Welcome Home by Lucia Berlin
★★★★★
Welcome Home is one piece of a two-part follow-up to the celebrated posthumous 2015 publication of Lucia Berlin’s collection A Manual for Cleaning Women. Unlike the occasionally impressive but overreaching Evening in Paradise, which may have included about ten stories too many, the fragmented memoir Welcome Home is a triumphant joy to read. This slim volume is by no means ephemera: Welcome Home is a vital piece of the Lucia Berlin story that expands beyond the lore surrounding the author and her overlooked and under-recognized career. Consisting of an unfinished, illustrated memoir and a spread of letters written to friends and poets, Welcome Home is an inspirational chronicle of a woman discovering her voice.
Jeff Berlin, the author’s son, has lovingly compiled an array of old photographs to illustrate the first half of Welcome Home. Berlin’s text episodically chronicles each of the many homes she lived in throughout her life, from Alaska to Santa Fe to Santiago, Chile. The stories of each of these homes are sweetly candid: in Mullan, Idaho, for example, where she momentarily lived during her childhood, “the kitchen floor really sloped,” Berlin recalls. “I spent hours rolling tin cans down to the bottom. Tuna beats pineapple.” Berlin’s father worked in the mining industry, which resulted in their family repeatedly moving.
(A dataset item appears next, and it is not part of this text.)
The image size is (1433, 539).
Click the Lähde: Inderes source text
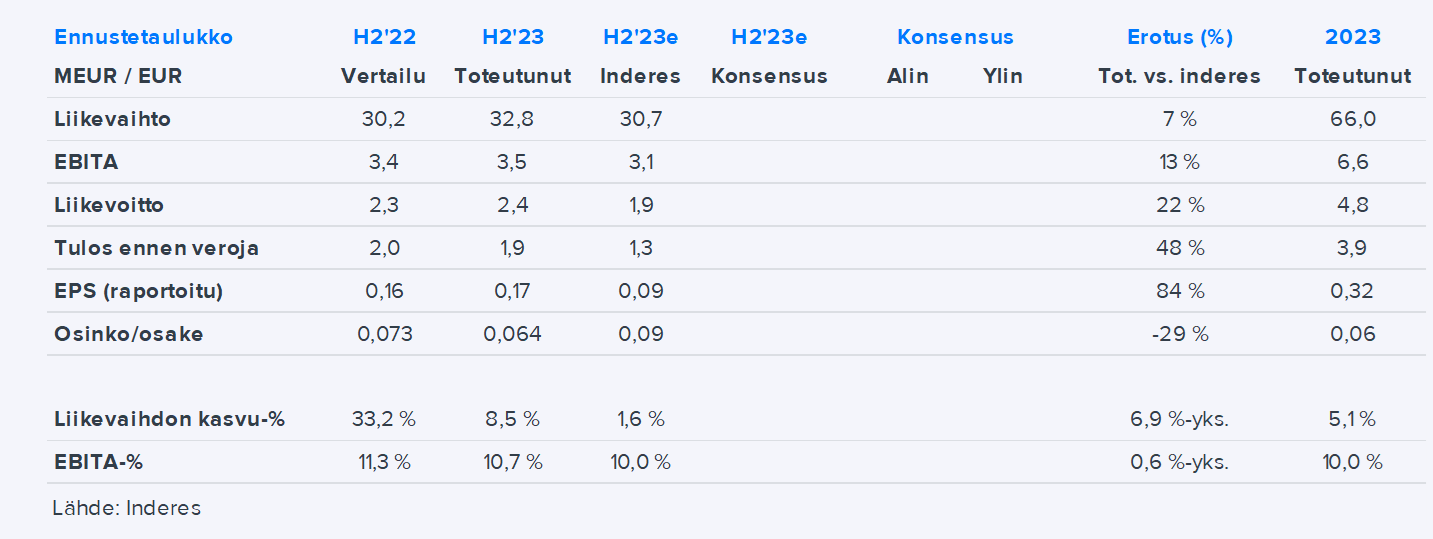(x=126, y=508)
His profession brought Berlin to Chile in her teenage years, an era seen in “Andado: A Gothic Romance,” one of the highlights of Evening in Paradise. One of the most thrilling elements of Berlin’s fiction is wondering what kind of author could have penned such a worldly and diverse story; Welcome Home is a sonorous response to the autobiographical queries of her fiction — a touching, illuminated counterpoint. Further, to see Berlin in photos does a remarkable thing to her narrative voice as a writer. While the “I” in her fiction may not exactly be her, it’s a disarmingly powerful experience as a reader to see that a real person is behind those pages: not just a writer but a little girl once, a precocious teenager, a loving mother, and a devoted, if at times frustrated, wife.
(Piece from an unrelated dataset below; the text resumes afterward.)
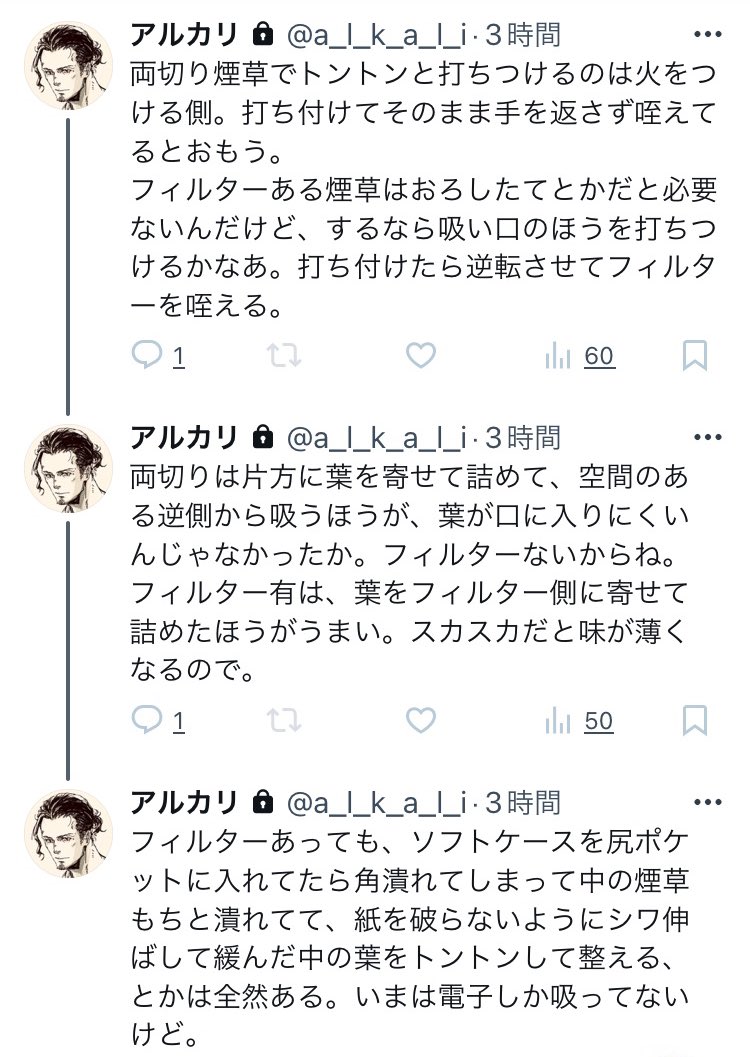Like the second tweet
The height and width of the screenshot is (1057, 750).
point(421,721)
The second half of Welcome Home features a carefully curated selection of letters. These seventy pages are spellbinding and imbued with overwhelming honesty and vivacity. (It would be a shame if FSG didn’t publish a volume or two of Berlin’s complete letters.) While most of Berlin’s dispatches are addressed to the poet Edward Dorn and his wife, Helene, there are two letters addressed to the author that provide this section with an exceptional emotional force.
First, the section opens with a letter from Berlin’s father, received around Christmastime when she was eight years old. It’s 1944 and Ted Brown writes from overseas:
“The reason I’m writing you this, Lucia, is that I’m so far away I can’t talk to you like I used to, and I just suddenly remembered, in the middle of this war, that you’re growing up without a daddy, almost. I want you to know, now that you are the young lady of the house, that you are a partner in this family, and we want it to be the most wonderful and happiest family in the whole world and though we may live on a mountain peak one year and in a black canyon the next, that our beautiful house will be built in our hearts.”
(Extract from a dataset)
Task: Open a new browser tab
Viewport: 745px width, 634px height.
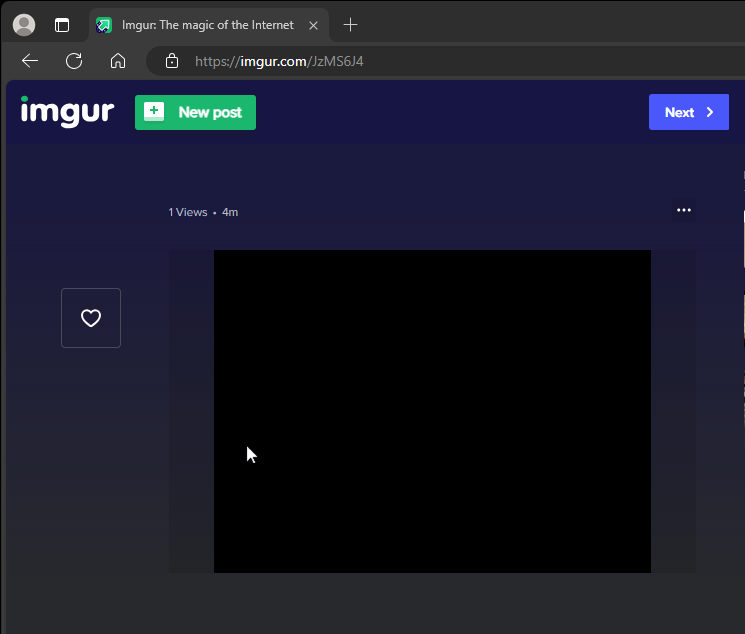Action: (350, 25)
The kindness, worldliness, love and desperation of Ted Brown’s letter permeates the entirety of Lucia’s letter-writing life. As an adult, she writes the Dorns from a range of varying locations, all with the same unbridled passion and literary devotion. The constant through these letters is their heart, regardless of their geography.
These letters also expose a quiet angst and dissatisfaction in Berlin. As early as seventeen Berlin writes a friend that she’s “depressed as hell”, and that “all of a sudden I have become ambitious, and I want to finish school and there are so many bloody things I want to do.”
Later in her life, when she leaves her piano-playing husband Race Newton for another jazz musician named Buddy Berlin, an all-caps letter appears, addressed to to one “PROFESSOR EDWARD DORN”:
“LUCIA AND KIDS LEFT LAST NIGHT WITH BERLIN. ABSOLUTELY NO WARNING OR SIGNS. SHE IS IRRATIONAL.”
Signed, “RACE.” Readers will be knocked over by the drama of Berlin’s first marriage falling apart, but they will also run to Berlin’s side knowing that those warnings and signs can be found in each of her letters if read closely enough. Berlin was a woman in search of her heart and her voice, struggling against marital and societal expectations and striving to be the best and most fully-realized woman she could be. It’s no surprise Berlin was moderately successful in her life and is so celebrated now: Welcome Home reveals she has been a terrific, confident writer all along, and showcases the momentous strides she made in both her career and her identity.